In a statement, the university pledged cooperation with PricewaterhouseCoopers.
Gov. Jay Nixon had called this week for the curators to conduct an independent investigation into how top rankings were attained at the Henry W. Bloch School of Management in 2011 and subsequent years.
Nixon’s call came after a report in The Star on Sunday showing a trail of exaggerations and misstatements by the business school that raised questions among faculty and students about the validity of the rankings.
The governor sent a letter to Morton, current Bloch School dean David P. Donnelly and university system president Tim Wolfe saying the newspaper article raised “serious questions about the integrity of the scholarship and strategies that have been employed to raise the profile of the institution.”
In a statement Thursday, UMKC said it was confident in the validity of the rankings and took issue with The Star’s report, saying, “We have not violated the public trust.”
The Star’s story addressed the Bloch School’s desire to be included among the nation’s top-ranked business schools and how the school in 2011 received top rankings and the largest single gift in the university’s history — $32 million — from Henry Bloch to build a state-of-the-art facility for the school.
At question are two rankings highlighted by The Star.
One came in a 2011 Journal of Product Innovation Management study that placed UMKC’s Bloch School first in the world in innovation management research.
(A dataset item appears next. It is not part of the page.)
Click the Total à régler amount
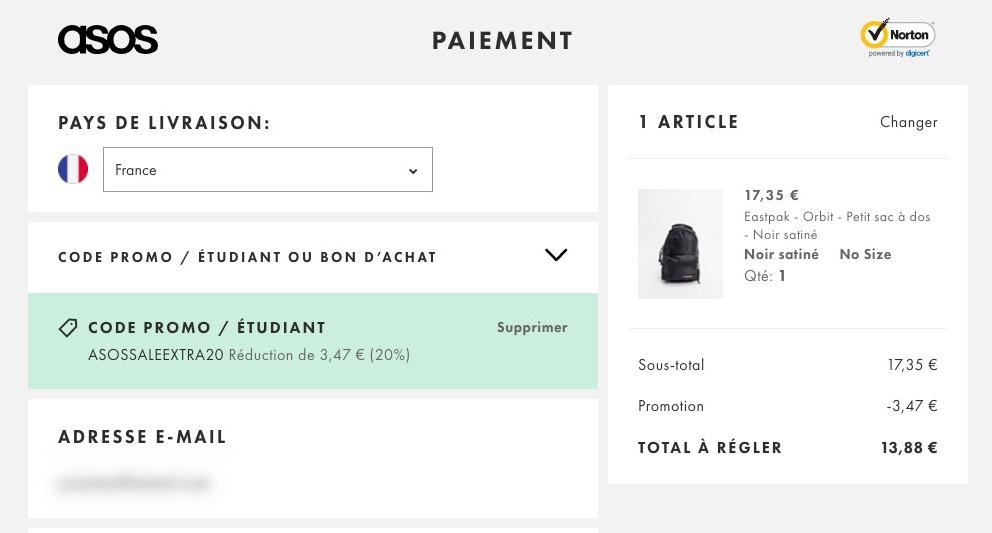The width and height of the screenshot is (992, 533). [909, 448]
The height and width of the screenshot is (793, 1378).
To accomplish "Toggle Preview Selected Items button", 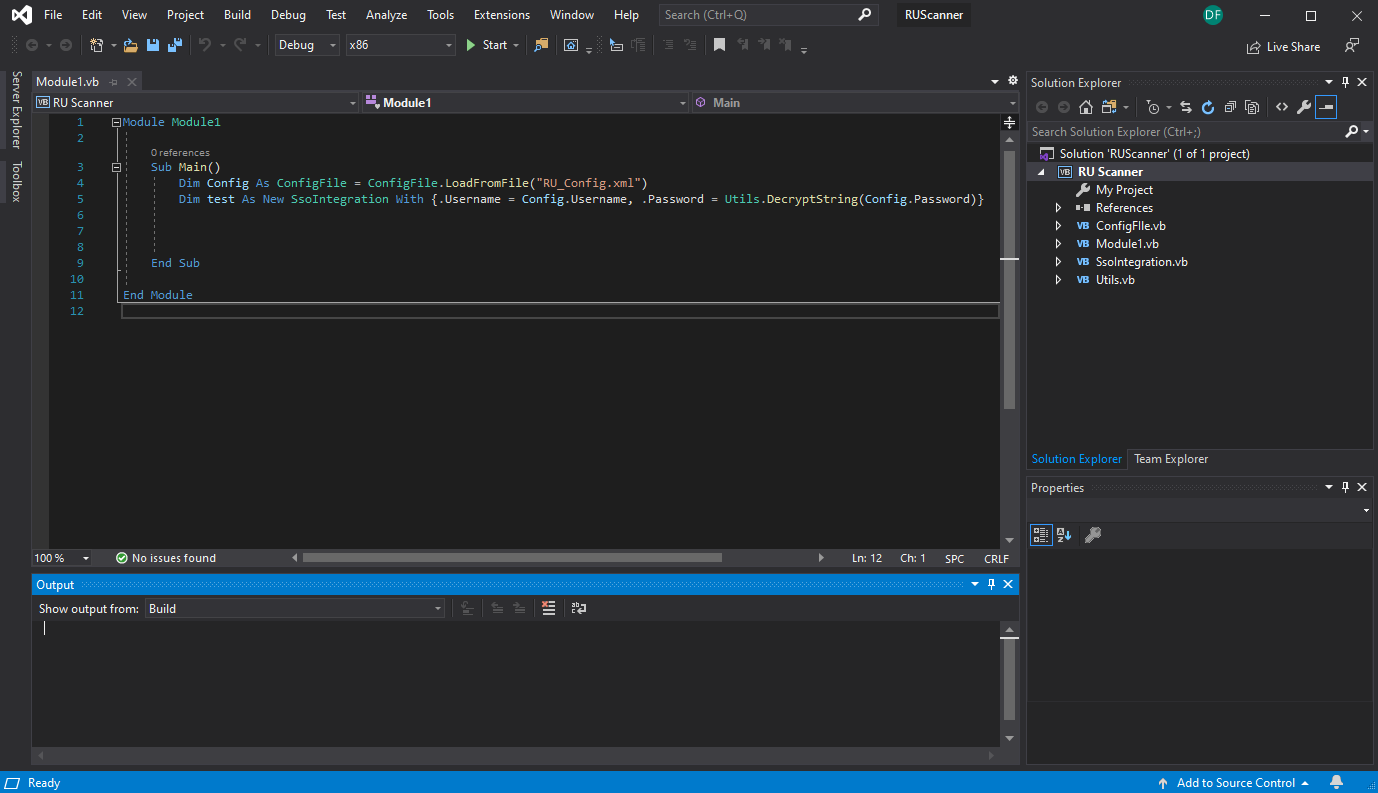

That study was done by visiting Chinese scholars working on the UMKC campus.
The second were top 25 rankings that year and others in The Princeton Review for the business school’s Regnier Institute for Entrepreneurship and Innovation. In that instance, The Star’s investigation found several questions about the university’s use of data it submitted.
UMKC maintains that the relationships with the authors of the JPIM study do not negate its findings and that it did not exaggerate or take shortcuts to gain the Princeton Review rankings.